New Snowden document reveals UK spy agency warned of ‘too much data’ risk in 2010

Another document from the original cache leaked by NSA whistleblower Edward Snowden in 2013 has just been published by The Intercept, and it further bolsters the view that government intelligence agencies’ bulk collection of data for investigatory purposes is counterproductive to national security efforts.

The release has been timed to coincide with the UK government’s move to update surveillance legislation and enshrine bulk collection powers at the heart of the security state. The controversial Investigatory Powers Bill is currently being debated in parliament.

Critics of the UK’s IP bill have included the security-focused Intelligence and Security Committee, which slammed an earlier draft for privacy failures, vague language and overly broad intrusive powers.
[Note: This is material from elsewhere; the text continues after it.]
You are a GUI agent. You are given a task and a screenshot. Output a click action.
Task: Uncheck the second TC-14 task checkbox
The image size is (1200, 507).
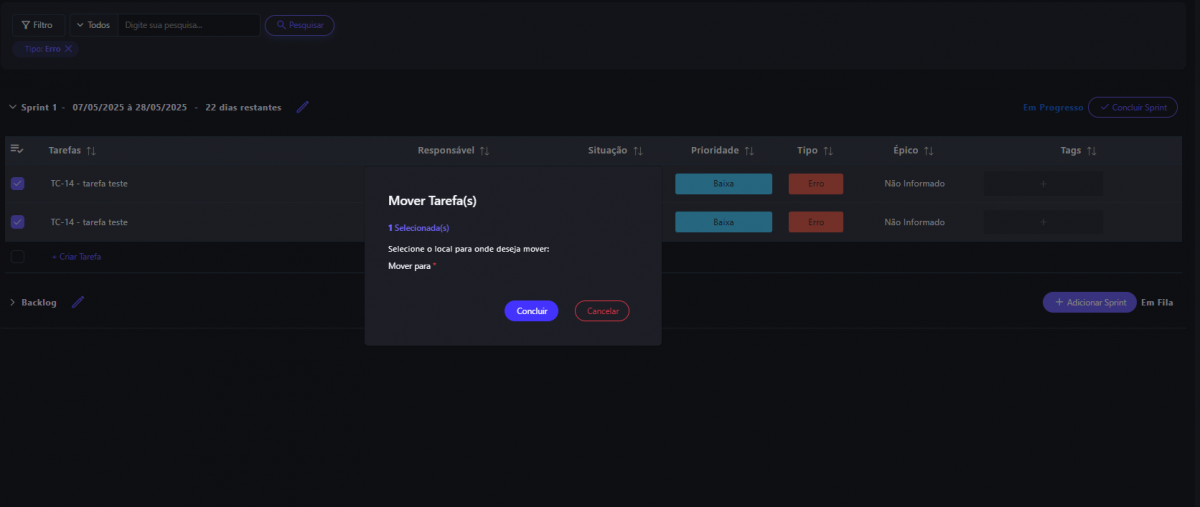point(17,222)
Although the opposition Labour party, which withheld support in an earlier vote on the bill, now appears to be moving towards active support — after winning what it claimed were significant concessions from the government. The bill is continuing its progress through parliament, with further debate in parliament today, followed by a third reading.

The classified MI5 briefing document, which is a draft version dated February 2010, provides details of the UK domestic intelligence agency’s so-called ‘Digint’ program (digital intelligence), and notes that the agency’s efforts to collect and exploit data from UK web users’ digital footprints have “grown significantly over the last few years”.

However it also goes on to describe these efforts as being in “imbalance”.

“It can currently collect (whether itself or through partners such as NTAC[*]) significantly more than it is able to fully exploit,” the document states of MI5.

This creates a real risk of ‘intelligence failure’ ie from the Service being unable to access potentially life-saving intelligence from data that it has already collected.

“This creates a real risk of ‘intelligence failure’ ie from the Service being unable to access potentially life-saving intelligence from data that it has already collected,” it adds.

Or to put it another way, pile yet more hay onto the stack and don’t be surprised when it gets harder to keep tabs on a few interesting needles. Spy agencies ‘drowning in data’ has been a warning refrain sounded for multiple years on both sides of the pond.

And yet the UK government continues to seek to greatly expand the volume of data available to state agencies via the IP bill — including, for example, a requirement that ISPs log the web activity of all users for a full year, as well as provisions for thematic warrants to authorize the interception of the communications of multiple people, and for bulk equipment interference to sanction the mass hacking of devices by the state.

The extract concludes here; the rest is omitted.